Shifting ancillary services costs onto renewable energy
Costs for ancillary services have traditionally been borne by load. SB 7 changes this, allocating ancillary services costs among dispatchable generators, non-dispatchable generators and load in proportion to their contribution to net load variability. Dispatchable generation units pay a share of the cost if the unit’s forced outage rate is different than its historical average. Non-dispatchable generators pay based on the difference between the mean of lowest quartile generation and the mean generation for each unit. Finally, load serving entities (LSEs) are assessed costs based on the mean of highest quartile of metered load during relevant hours of risk and the mean of each entity’s metered load.
Dispatchable generation would not likely be assigned many, if any, costs because changes in forced outage rates (FOR) are typically small. Even so, the words in the bill describe differences in current and historical outage rate, and could be interpreted such that a decrease in historical FOR would increase the allocation of costs. Further, forced outage data for ERCOT generators has historically not been a robust data set, and would likely not be considered good enough for investors to base financial outcomes on.

◆ Information supplied:

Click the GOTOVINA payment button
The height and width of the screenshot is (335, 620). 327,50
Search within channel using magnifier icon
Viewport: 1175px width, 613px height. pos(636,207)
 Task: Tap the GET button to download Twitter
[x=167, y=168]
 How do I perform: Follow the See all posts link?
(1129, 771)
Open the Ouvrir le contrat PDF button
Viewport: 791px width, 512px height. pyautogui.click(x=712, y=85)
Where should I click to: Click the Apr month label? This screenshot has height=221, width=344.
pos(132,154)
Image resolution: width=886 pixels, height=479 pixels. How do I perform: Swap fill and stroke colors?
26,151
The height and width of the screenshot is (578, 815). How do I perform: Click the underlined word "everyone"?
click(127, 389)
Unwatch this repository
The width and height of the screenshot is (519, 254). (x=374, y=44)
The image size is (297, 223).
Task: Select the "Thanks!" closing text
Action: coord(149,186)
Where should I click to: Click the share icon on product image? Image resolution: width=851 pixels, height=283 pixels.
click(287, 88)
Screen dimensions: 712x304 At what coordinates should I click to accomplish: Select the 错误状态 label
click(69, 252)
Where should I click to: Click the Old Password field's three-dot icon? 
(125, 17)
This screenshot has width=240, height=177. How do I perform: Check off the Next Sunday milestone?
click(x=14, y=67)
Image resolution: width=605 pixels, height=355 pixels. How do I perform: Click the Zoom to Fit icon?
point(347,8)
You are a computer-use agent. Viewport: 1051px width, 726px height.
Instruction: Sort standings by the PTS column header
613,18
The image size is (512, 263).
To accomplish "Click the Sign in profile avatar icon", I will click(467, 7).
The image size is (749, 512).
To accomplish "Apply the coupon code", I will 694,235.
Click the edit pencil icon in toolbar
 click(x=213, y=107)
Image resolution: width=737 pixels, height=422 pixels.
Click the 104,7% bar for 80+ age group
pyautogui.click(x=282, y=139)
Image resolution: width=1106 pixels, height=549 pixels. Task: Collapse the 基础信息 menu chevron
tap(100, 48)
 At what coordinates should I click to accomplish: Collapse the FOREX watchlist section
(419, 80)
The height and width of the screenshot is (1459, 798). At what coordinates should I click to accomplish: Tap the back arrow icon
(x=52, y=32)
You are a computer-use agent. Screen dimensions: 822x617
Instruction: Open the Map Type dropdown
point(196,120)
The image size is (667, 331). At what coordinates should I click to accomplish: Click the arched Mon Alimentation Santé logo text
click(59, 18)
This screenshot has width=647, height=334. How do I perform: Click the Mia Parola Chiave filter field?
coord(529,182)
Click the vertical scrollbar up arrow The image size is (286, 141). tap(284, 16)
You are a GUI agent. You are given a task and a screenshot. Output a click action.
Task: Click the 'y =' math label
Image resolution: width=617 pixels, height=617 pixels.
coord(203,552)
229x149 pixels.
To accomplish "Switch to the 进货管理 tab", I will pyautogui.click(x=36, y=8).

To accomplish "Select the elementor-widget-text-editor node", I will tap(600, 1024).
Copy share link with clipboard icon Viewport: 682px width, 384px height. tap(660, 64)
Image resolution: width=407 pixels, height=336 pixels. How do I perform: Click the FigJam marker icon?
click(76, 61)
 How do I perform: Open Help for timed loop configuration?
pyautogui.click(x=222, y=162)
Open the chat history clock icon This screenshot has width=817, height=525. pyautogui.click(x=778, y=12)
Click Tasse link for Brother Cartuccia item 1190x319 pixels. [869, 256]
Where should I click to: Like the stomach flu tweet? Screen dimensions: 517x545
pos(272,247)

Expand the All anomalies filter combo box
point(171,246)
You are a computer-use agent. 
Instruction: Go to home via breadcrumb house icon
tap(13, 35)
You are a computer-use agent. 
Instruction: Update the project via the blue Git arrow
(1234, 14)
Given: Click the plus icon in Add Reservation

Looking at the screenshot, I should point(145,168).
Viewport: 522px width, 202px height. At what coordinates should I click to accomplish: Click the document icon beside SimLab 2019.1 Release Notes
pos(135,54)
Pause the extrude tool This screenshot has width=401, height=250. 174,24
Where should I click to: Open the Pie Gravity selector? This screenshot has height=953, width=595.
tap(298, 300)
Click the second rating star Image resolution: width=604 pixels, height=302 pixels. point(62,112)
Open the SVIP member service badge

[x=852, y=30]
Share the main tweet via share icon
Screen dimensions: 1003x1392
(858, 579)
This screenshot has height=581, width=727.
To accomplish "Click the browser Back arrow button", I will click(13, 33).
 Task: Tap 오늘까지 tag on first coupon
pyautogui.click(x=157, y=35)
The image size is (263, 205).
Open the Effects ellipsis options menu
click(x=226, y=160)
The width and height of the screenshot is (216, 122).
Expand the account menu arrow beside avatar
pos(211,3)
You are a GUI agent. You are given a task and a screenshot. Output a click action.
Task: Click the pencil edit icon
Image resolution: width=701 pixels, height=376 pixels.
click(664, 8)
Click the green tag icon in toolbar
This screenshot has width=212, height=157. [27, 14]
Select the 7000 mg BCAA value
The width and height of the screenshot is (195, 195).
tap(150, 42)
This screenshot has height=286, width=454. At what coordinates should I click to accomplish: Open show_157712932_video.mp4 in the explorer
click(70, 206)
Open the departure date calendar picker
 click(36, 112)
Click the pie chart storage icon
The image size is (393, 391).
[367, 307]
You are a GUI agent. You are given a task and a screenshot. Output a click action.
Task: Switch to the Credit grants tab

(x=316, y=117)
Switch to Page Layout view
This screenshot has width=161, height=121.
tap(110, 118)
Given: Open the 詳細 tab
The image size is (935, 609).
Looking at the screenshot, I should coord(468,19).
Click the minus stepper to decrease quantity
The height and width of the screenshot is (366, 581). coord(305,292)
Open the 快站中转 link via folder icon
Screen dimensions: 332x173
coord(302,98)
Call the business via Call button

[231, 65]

◆ Things to do:
**1.** In the passage on ancillary services costs, what determines how much non-dispatchable generators pay under SB 7?
**2.** Reproduce the passage on ancillary services costs from "Shifting ancillary services" to "entity’s metered load.".

◆ Answers to the tasks:
**1.** The difference between the mean of lowest quartile generation and the mean generation for each unit.

**2.**
Shifting ancillary services costs onto renewable energy
Costs for ancillary services have traditionally been borne by load. SB 7 changes this, allocating ancillary services costs among dispatchable generators, non-dispatchable generators and load in proportion to their contribution to net load variability. Dispatchable generation units pay a share of the cost if the unit’s forced outage rate is different than its historical average. Non-dispatchable generators pay based on the difference between the mean of lowest quartile generation and the mean generation for each unit. Finally, load serving entities (LSEs) are assessed costs based on the mean of highest quartile of metered load during relevant hours of risk and the mean of each entity’s metered load.